I Believed I Was a Gay Woman - The Music Icon Made Me Realize the Reality

In 2011, a few years ahead of the celebrated David Bowie display launched at the prestigious Victoria and Albert Museum in London, I declared myself a gay woman. Previously, I had only been with men, with one partner I had entered matrimony with. After a couple of years, I found myself approaching middle age, a freshly divorced parent to four children, making my home in the US.

During this period, I had started questioning both my personal gender and sexual orientation, seeking out understanding.

I entered the world in England during the beginning of the seventies - prior to digital connectivity. As teenagers, my companions and myself lacked access to social platforms or video sharing sites to turn to when we had inquiries regarding sexuality; instead, we looked to pop stars, and in that decade, everyone was challenging gender norms.

The Eurythmics singer donned masculine attire, The flamboyant singer embraced girls' clothes, and pop groups such as well-known groups featured members who were proudly homosexual.

I desired his lean physique and precise cut, his strong features and flat chest. I sought to become the Berlin-era Bowie

Throughout the 90s, I lived operating a motorcycle and adopting masculine styles, but I went back to femininity when I decided to wed. My partner moved our family to the US in 2007, but when the union collapsed I felt an powerful draw returning to the masculinity I had previously abandoned.

Since nobody experimented with identity as dramatically as David Bowie, I chose to devote an open day during a seasonal visit back to the UK at the museum, anticipating that possibly he could provide clarity.

I didn't know precisely what I was searching for when I stepped inside the display - maybe I thought that by losing myself in the richness of Bowie's gender experimentation, I might, as a result, encounter a hint about my personal self.

Before long I was facing a compact monitor where the music video for "the iconic song" was recurring endlessly.
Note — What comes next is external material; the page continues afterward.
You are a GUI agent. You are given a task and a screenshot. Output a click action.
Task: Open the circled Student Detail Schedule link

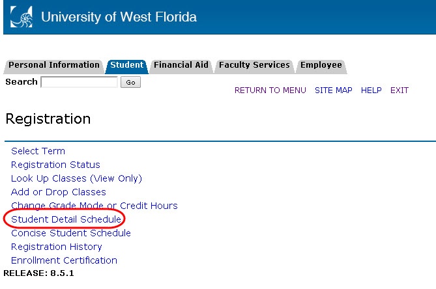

Bowie was strutting his stuff in the primary position, looking sharp in a charcoal outfit, while to the side three accompanying performers in feminine attire gathered around a microphone.

In contrast to the performers I had seen personally, these characters weren't sashaying around the stage with the poise of inherent stars; instead they looked disinterested and irritated. Placed in secondary positions, they were chewing and expressed annoyance at the tedium of it all.

"Those words, boys always work it out," Bowie sang cheerfully, appearing ignorant to their diminished energy. I felt a fleeting feeling of understanding for the backing singers, with their heavy makeup, awkward hairpieces and too-tight dresses.

They appeared to feel as ill-at-ease as I did in women's clothes - annoyed and restless, as if they were yearning for it all to be over. Just as I recognized my alignment with three male performers in feminine attire, one of them ripped off her wig, smeared the lipstick from her face, and revealed herself to be ... Bowie! Shocker. (Of course, there were further David Bowies as well.)

In that instant, I was absolutely sure that I aimed to remove everything and transform like Bowie. I desired his slender frame and his defined hairstyle, his defined jawline and his flat chest; I wanted to embody the lean-figured, Bowie's German period. However I found myself incapable, because to truly become Bowie, first I would need to be a man.

Coming out as homosexual was one thing, but transitioning was a considerably more daunting outlook.

I needed further time before I was prepared. During that period, I made every effort to embrace manhood: I abandoned beauty products and threw away all my women's clothing, cut off my hair and began donning male attire.

I changed my seating posture, modified my gait, and adopted new identifiers, but I stopped short of medical intervention - the chance of refusal and regret had rendered me immobile with anxiety.

After the David Bowie exhibition concluded its international run with a engagement in New York City, after half a decade, I revisited. I had arrived at a crisis. I found it impossible to maintain the facade to be an identity that didn't fit.

Positioned before the identical footage in 2018, I was absolutely sure that the issue wasn't my clothes, it was my body. I wasn't simply a tomboy; I was a feminine man who'd been in costume since birth. I desired to change into the individual in the stylish outfit, performing under lights, and now I realized that I was able to.

I booked myself in to see a doctor not long after. The process required additional years before my transition was complete, but not a single concern I feared materialized.

I continue to possess many of my traditional womanly traits, so individuals frequently misidentify me for a queer man, but I accept this. I sought the ability to experiment with identity following Bowie's example - and given that I'm content with my physical form, I am able to.

John Sanchez
John Sanchez

Lena is a passionate storyteller and environmental advocate, sharing insights from global travels and research.